In ECMAScript 2015, RegExp.prototype.flags was extended with the u-flag.

Was it ever discussed to have the u-flag imply that \w, \b, and \d use the corresponding unicode character for all languages?

So for example, this would return true in such a scenario:

/ä/u.test('\w')

As it is now, it seems to me very English-centric. Having to do \p{L} seems like a hacky workaround.

The Python community even went a step further here and made regular expressions unicode-aware per default, so \w, \b, \d match all corresponding unicode characters. You can opt-out by passing in the a-flag to make it ASCII-only. I think this is the correct international solution.

Were there ever any discussions around this?

See also:

That would be a breaking change that would break webpages, so it’s not a viable option.

1 Like

I think that there is no simple or univocal “correct international solution”. Per UAX #29: Unicode Text Segmentation, finding a “word boundary” (the intention of \b) is... challenging.

The Python documentation you linked says that \w matches “Unicode word characters”, without a precise definition of what it means. For exemple, does it include the middle-dot (·), which is definitely part of words in Catalan (where it is used to separate two Ls of different syllables within a word)?

1 Like

@claudepache You're right. Correct is not a helpful word here. Thank you for pointing this out and for sharing the article. :)

Python: a Unicode word character is the underscore-character or an alphanumeric character, which, if I understand the source code correctly, is one of these:[1][2][3]

  • Lowercase_Letter (Ll)
  • Uppercase_Letter (Lu)
  • Titlecase_Letter (Lt)
  • Other_Letter (Lo)
  • Modifier_Letter (Lm)
  • Decimal (De)
  • Digit (Di)
  • Numeric (Nu)

The middle-dot (·) seems to be in the category Other_Punctuation (Po), so if I understand the Python source code correctly, this character is not included.

P.S. I had to remove most links to the unicode.org tool "Unicode Utilities: UnicodeSet", since apparently new users can only post at most 5 links.

@ljharb: your comment about breaking change was eye-opening for me. Now I more clearly understand the constraints with evolving ES.

To clarify: are you saying the meaning of the u-flag would have had to be changed before it got released, or are you commenting on the "unicode is default in Python"-comment.

I'm saying that Python was able to make the change it did because breaking changes were deemed acceptable (whether it was worth the decade-plus of ecosystem churn is a discussion that's off-topic for this discourse).
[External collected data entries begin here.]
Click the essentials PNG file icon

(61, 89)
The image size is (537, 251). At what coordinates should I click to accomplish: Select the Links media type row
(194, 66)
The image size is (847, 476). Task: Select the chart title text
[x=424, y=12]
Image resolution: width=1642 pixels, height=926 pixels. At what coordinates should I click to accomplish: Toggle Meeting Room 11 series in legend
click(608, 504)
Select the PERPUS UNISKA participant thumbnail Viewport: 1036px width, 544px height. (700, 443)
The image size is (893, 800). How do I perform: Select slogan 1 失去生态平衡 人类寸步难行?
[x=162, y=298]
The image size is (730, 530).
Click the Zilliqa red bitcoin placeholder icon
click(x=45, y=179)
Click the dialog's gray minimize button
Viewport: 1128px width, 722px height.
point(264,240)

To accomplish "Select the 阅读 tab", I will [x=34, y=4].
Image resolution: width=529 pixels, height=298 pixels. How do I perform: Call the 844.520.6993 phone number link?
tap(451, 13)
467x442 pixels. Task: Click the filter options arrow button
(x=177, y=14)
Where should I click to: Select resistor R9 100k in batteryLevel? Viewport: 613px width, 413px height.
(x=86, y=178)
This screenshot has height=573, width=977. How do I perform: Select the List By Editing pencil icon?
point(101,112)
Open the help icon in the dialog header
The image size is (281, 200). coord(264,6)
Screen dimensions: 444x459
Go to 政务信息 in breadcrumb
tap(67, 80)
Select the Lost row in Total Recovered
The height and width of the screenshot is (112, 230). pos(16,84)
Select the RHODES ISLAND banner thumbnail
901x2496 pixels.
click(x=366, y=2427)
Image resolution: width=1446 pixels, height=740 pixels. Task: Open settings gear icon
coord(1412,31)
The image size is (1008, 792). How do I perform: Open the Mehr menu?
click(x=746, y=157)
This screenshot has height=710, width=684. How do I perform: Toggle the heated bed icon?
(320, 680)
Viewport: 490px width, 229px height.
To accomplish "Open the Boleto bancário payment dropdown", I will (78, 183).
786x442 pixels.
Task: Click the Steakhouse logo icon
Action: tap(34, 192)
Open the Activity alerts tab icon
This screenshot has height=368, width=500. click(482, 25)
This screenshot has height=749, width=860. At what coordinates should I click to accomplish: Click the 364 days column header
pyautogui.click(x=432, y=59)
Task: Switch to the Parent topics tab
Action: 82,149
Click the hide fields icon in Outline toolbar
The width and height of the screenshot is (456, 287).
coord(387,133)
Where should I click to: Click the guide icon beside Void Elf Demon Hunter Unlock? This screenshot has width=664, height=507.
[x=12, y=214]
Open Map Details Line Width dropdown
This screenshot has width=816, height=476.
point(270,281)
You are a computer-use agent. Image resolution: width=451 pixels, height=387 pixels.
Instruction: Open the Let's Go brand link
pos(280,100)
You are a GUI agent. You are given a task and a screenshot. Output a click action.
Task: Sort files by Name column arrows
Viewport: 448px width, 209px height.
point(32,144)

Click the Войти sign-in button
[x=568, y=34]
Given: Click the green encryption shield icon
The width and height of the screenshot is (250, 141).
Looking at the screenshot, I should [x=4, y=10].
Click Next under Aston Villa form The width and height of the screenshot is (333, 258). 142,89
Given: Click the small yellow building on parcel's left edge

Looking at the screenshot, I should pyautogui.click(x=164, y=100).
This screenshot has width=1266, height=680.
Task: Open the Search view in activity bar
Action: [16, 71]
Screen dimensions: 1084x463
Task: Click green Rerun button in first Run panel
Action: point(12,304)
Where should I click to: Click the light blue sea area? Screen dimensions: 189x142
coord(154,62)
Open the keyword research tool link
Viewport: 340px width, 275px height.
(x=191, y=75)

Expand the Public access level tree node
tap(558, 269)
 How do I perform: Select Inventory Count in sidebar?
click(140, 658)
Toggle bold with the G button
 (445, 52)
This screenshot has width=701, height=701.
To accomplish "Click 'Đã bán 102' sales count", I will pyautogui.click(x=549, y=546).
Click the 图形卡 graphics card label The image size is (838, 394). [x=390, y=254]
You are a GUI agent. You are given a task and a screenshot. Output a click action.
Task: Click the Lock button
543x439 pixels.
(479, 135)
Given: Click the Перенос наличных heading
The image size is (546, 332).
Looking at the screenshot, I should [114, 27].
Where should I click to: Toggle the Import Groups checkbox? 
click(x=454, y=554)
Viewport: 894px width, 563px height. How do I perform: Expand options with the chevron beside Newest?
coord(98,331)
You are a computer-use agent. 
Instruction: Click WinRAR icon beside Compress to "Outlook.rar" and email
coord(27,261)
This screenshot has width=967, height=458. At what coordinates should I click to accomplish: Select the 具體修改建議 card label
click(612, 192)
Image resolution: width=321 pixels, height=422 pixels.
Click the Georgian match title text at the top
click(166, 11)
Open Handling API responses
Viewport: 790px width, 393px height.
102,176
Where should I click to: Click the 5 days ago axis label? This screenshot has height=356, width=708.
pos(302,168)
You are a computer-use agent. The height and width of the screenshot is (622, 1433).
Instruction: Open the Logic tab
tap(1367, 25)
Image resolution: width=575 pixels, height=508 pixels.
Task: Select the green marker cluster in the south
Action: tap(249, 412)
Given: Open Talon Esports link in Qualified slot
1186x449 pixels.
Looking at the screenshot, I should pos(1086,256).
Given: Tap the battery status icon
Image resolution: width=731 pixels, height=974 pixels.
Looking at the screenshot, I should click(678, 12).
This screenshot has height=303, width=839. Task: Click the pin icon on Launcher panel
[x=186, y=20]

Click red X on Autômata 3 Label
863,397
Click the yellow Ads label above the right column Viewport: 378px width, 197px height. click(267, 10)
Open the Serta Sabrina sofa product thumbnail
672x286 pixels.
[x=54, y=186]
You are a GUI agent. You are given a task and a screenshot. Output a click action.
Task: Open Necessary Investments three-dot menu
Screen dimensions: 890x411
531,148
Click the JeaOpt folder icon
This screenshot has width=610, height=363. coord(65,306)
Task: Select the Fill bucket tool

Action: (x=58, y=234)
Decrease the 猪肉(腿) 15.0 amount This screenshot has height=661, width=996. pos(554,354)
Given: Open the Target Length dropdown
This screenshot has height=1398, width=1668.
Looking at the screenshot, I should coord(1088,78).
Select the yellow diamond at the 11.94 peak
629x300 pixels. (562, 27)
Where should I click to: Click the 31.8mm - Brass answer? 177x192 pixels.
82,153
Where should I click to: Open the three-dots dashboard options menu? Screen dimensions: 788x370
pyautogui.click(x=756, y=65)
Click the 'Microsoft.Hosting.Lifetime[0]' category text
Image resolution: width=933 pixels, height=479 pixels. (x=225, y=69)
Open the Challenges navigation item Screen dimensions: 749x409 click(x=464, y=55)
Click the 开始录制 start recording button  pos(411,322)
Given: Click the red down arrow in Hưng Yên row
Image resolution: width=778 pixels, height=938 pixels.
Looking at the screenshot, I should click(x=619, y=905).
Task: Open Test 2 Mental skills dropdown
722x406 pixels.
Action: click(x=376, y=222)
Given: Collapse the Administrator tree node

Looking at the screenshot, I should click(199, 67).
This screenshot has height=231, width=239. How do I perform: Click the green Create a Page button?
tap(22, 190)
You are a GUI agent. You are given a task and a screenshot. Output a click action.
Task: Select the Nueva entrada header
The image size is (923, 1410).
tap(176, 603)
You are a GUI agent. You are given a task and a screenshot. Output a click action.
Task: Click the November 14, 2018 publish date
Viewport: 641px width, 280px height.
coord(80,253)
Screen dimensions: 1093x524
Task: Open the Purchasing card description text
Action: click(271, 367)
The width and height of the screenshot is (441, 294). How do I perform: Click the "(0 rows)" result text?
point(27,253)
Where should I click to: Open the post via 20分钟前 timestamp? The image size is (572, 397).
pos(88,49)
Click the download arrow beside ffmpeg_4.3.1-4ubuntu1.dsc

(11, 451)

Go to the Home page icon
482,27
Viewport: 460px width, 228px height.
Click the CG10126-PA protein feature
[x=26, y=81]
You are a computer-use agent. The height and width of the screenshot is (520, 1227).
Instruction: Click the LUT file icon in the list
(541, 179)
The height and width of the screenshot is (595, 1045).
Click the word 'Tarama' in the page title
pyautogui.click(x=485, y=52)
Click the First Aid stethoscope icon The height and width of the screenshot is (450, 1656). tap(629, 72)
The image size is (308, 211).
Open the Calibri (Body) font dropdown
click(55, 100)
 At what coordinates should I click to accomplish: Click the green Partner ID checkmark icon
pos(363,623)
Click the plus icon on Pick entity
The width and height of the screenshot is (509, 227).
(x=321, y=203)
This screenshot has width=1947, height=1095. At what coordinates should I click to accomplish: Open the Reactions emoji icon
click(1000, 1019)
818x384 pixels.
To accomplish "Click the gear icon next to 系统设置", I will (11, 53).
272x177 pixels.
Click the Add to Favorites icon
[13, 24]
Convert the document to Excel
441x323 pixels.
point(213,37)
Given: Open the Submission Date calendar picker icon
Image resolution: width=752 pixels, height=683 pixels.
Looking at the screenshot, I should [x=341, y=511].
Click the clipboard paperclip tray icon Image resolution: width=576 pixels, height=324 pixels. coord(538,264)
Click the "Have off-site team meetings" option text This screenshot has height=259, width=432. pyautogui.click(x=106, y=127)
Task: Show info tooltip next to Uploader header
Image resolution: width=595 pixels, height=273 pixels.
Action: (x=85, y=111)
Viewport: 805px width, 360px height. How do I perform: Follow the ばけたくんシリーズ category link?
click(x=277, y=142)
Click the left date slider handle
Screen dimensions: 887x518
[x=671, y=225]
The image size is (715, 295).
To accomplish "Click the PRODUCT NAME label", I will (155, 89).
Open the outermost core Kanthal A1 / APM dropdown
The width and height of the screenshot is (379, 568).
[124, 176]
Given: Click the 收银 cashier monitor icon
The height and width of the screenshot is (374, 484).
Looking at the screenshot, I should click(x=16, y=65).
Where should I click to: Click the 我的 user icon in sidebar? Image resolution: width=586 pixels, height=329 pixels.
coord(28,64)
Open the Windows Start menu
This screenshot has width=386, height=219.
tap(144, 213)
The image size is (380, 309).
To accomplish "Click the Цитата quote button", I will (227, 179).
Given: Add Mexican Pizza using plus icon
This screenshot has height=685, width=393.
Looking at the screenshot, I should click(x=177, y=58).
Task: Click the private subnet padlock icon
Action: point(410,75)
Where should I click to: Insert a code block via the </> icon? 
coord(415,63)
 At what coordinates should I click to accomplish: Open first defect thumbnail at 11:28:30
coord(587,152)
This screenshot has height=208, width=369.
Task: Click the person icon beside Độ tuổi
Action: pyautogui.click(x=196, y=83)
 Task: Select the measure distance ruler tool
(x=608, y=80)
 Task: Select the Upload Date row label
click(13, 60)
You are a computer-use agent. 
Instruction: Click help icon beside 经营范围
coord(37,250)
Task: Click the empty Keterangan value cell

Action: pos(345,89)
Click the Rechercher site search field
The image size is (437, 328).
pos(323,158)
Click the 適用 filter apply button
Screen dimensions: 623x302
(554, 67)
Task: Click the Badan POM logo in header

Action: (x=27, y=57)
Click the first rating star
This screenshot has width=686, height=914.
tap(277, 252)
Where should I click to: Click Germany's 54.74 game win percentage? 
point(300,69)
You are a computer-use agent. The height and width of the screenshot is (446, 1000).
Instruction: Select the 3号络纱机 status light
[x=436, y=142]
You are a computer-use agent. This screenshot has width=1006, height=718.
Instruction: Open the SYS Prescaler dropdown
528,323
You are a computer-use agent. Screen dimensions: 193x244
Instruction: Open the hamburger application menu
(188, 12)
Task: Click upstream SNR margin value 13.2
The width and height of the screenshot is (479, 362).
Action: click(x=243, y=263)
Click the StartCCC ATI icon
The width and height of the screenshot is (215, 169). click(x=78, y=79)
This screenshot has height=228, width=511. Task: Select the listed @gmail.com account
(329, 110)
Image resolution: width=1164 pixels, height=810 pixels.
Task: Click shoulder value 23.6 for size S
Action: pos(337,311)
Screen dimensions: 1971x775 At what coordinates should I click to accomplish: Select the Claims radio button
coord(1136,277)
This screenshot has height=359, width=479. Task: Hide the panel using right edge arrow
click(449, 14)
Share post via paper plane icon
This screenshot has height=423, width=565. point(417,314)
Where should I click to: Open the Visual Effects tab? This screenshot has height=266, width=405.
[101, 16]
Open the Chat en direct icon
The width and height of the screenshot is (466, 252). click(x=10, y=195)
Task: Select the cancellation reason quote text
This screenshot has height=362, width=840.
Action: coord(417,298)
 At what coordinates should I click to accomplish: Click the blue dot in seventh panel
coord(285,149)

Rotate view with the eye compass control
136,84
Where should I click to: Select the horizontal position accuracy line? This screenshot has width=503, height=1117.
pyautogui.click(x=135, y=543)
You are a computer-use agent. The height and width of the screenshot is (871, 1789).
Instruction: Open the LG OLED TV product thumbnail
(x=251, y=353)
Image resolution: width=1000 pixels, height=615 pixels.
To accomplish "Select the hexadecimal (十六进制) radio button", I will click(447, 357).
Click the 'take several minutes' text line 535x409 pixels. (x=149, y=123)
JS has no such option, so any defaults now will forever remain the default.

1 Like

@ljharb thanks for clarifying.

My main curiosity was less around breaking the default, but more around if it ever was discussed to have the u-flag imply that \w, \b, \d use their corresponding Unicode character codes? (Or some other new flag which hasn't been introduced yet.)

I understand that the backwards-compatibility criteria won't allow current defaults to change.

1 Like

GitHub - tc39/proposal-regexp-v-flag: UTS18 set notation in regular expressions is still at stage 3, is it feasible to include this in the proposal (or do we need a new flag for this because it’s too late)?

I suppose it would be possible by doing a search for all boundaries in the string beforehand if the regex contains any \b. I understand that it’s somehow heavy though, but web engines are expected to do this quite a lot already.